Friday, December 28, 2012
Minister's Join Fight Against OFF Reservation Casino at North Fork
It's all about money. And the greedy, corrupt leaders of nearby Chukchansi certainly don't like it.
A new legal challenge has been filed against the North Fork Mono Indians' proposed casino and resort project near Madera -- and more legal challenges may be on the way.
In a federal lawsuit filed last week in Washington, D.C., three Madera residents -- two of them ministers -- joined the Madera Ministerial Association and Stand Up For California, an opponent of off-reservation casinos, to challenge the federal government's approval of the project.
The lawsuit contends the U.S. Department of the Interior and its Bureau of Indian Affairs overstepped their authority earlier this month when federal officials put 305 acres along Highway 99 north of Madera in trust for the North Fork tribe to build a massive $200 million casino and hotel project. The lawsuit contends federal officials failed to consider the effects the casino could have on the environment or nearby residents.
It was the second lawsuit filed to stop the Madera casino in the past month.

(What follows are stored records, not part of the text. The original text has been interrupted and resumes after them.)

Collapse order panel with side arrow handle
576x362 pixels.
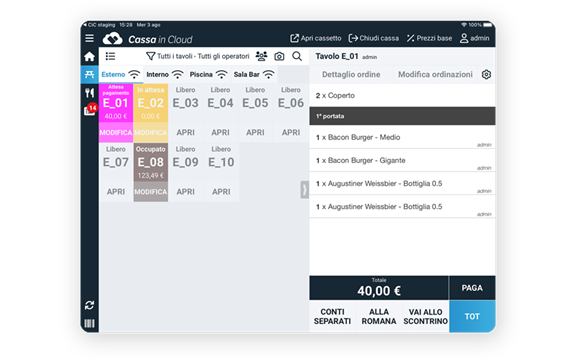point(305,190)
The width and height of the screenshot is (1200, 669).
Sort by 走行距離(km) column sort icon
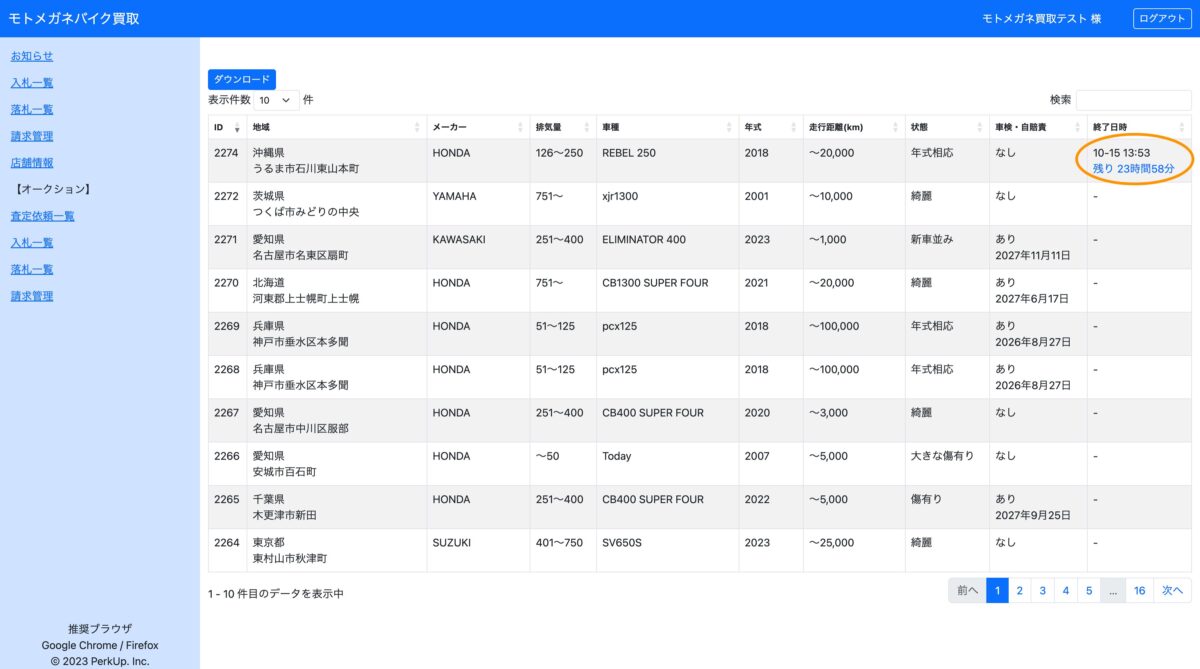895,128
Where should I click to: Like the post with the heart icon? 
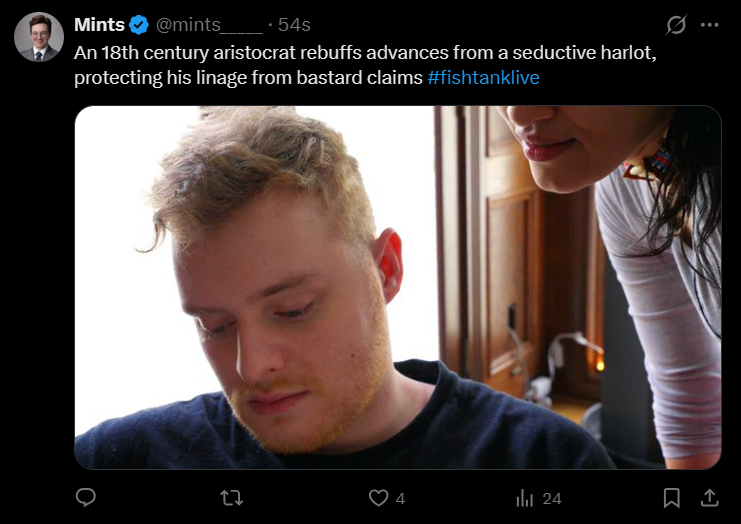(x=379, y=498)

Federal officials agreed earlier this month to put the land in trust for the tribe -- a key step necessary for the project to move forward. The decision came three months after Gov. Jerry Brown said the project could proceed, and he approved a compact with the tribe. The state Legislature still must sign off on the compact.

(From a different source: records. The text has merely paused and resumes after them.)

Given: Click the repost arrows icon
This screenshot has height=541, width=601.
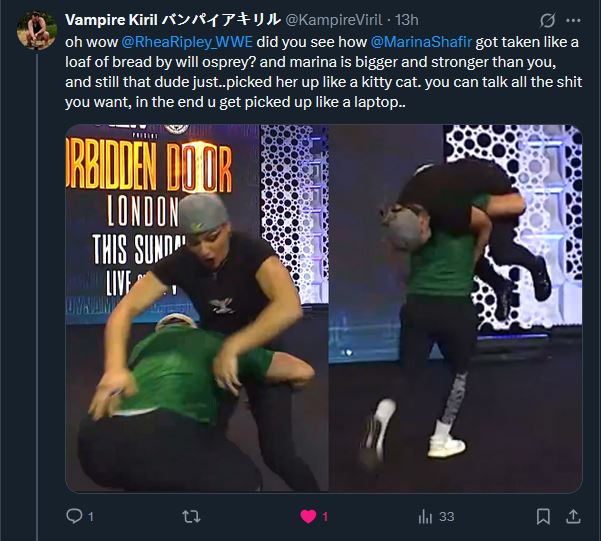Looking at the screenshot, I should coord(191,516).
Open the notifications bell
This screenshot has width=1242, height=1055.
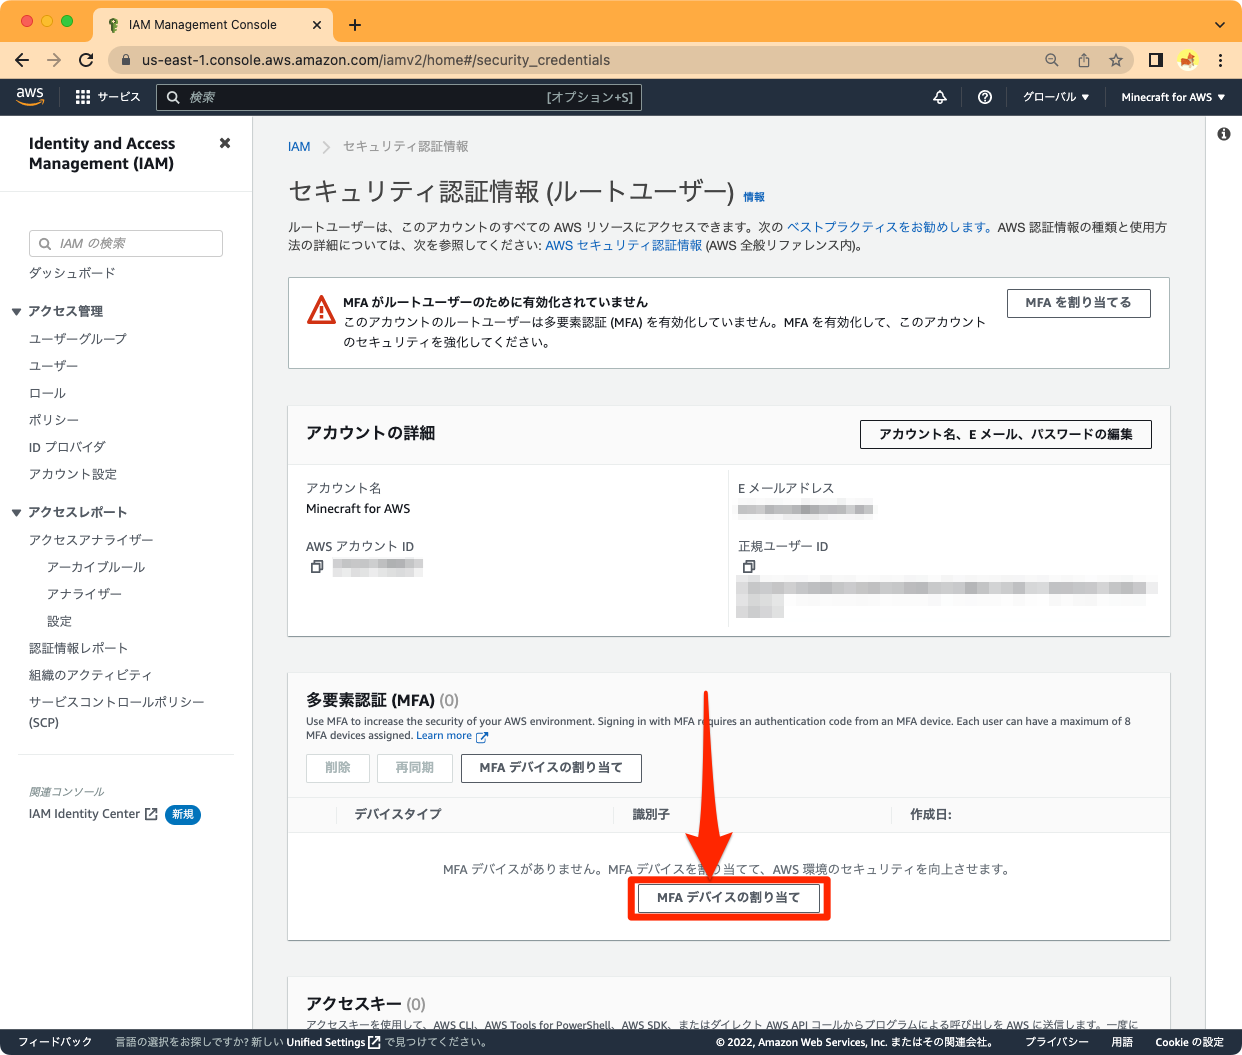pyautogui.click(x=939, y=97)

The new lawsuit -- and a similar suit challenging a casino proposal near Oroville -- is testing a U.S. Supreme Court decision from six months ago that rejected a federal trust decision involving a Michigan tribe. A Michigan man argued that the federal government did not properly consider the casino's effect on neighbors.

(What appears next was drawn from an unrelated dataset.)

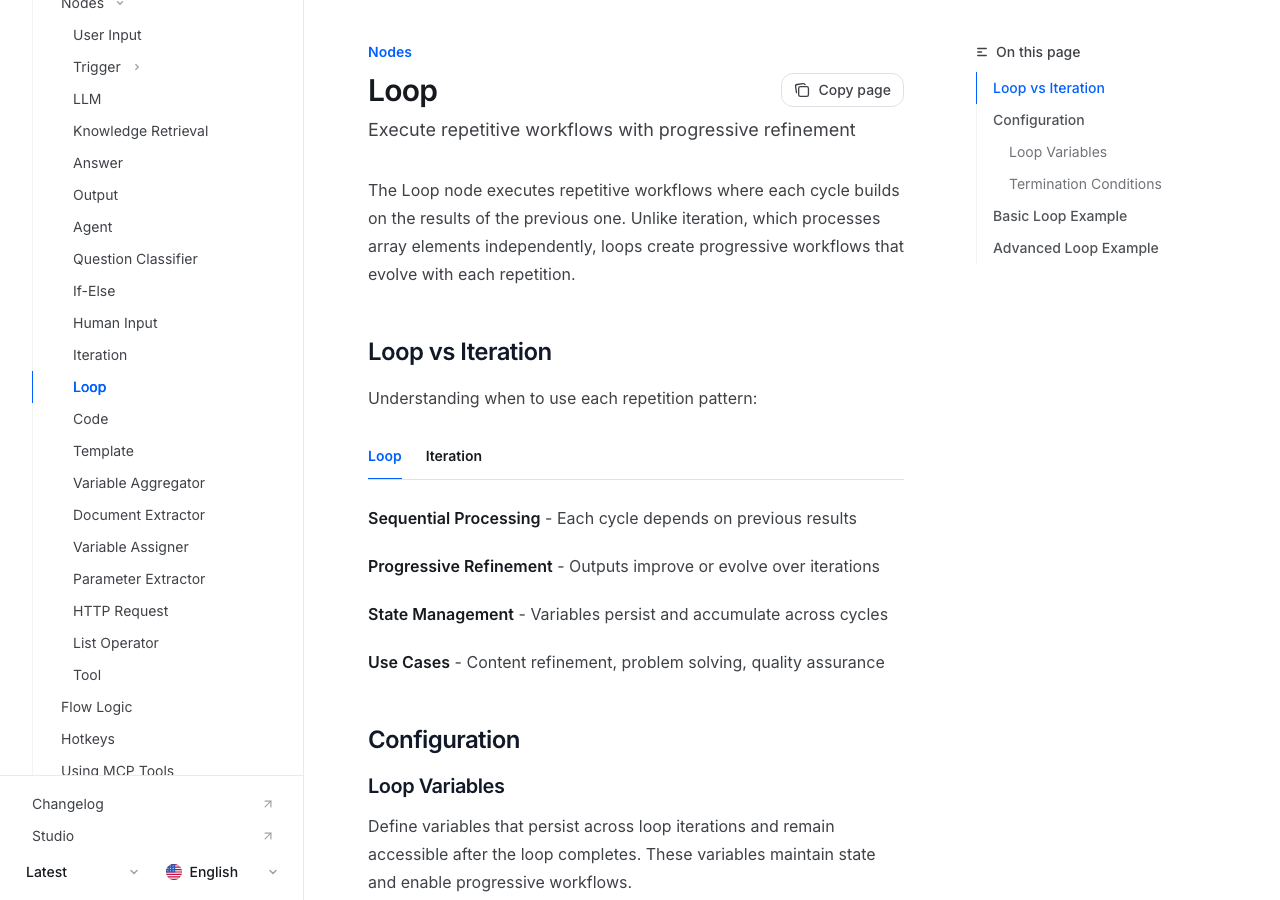Open the Latest version dropdown
This screenshot has height=900, width=1280.
83,872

The suit also claims that the federal government can only put land into trust for tribes recognized before 1934. The suit contends the government did not provide proof that the North Fork Mono Indians were federally recognized before then.
"Citizens have put forth some objective evidence that will affect the (secretary of the interior's) decision about putting a casino in this location," said Cheryl Schmit with Stand Up For California.
Critics like Schmit say approval of the off-reservation casino will lead to a rush in applications for more.
But it has taken the North Fork Mono Indians nine years to get this far in the process, and they still haven't broken ground on their casino, North Fork officials said.
The 1,900-member tribe has 61 acres in North Fork, an area tribal members say is too remote for successful gaming. That's why they applied to the federal government for casino land 36 miles away.
Elaine Bethel Fink, the tribal chairwoman, said she expected legal challenges.
"We are disappointed because every day of delay costs the tribe and local community not only thousands of jobs but roughly $300,000 in lost economic activity," she said. "We are working through the process, and we hope to have this settled and bring these jobs as soon as possible."
Nedra Darling, a Department of Interior spokeswoman in Washington, D.C., said she couldn't comment.
The Picayune Rancheria of Chukchansi Indians filed its own challenge Nov. 30. The tribe contends that a state environmental review is needed in addition to the federal review because land for the project was owned by Station Casinos when the federal study was done.
David Quintana, a Sacramento-based spokesman for Chukchansi, said more lawsuits are coming, including one from Chukchansi's bondholders.
The Chukchansi tribe has struggled to pay down debt from its hotel and casino project. The tribe refinanced more than $250 million of debt earlier this year.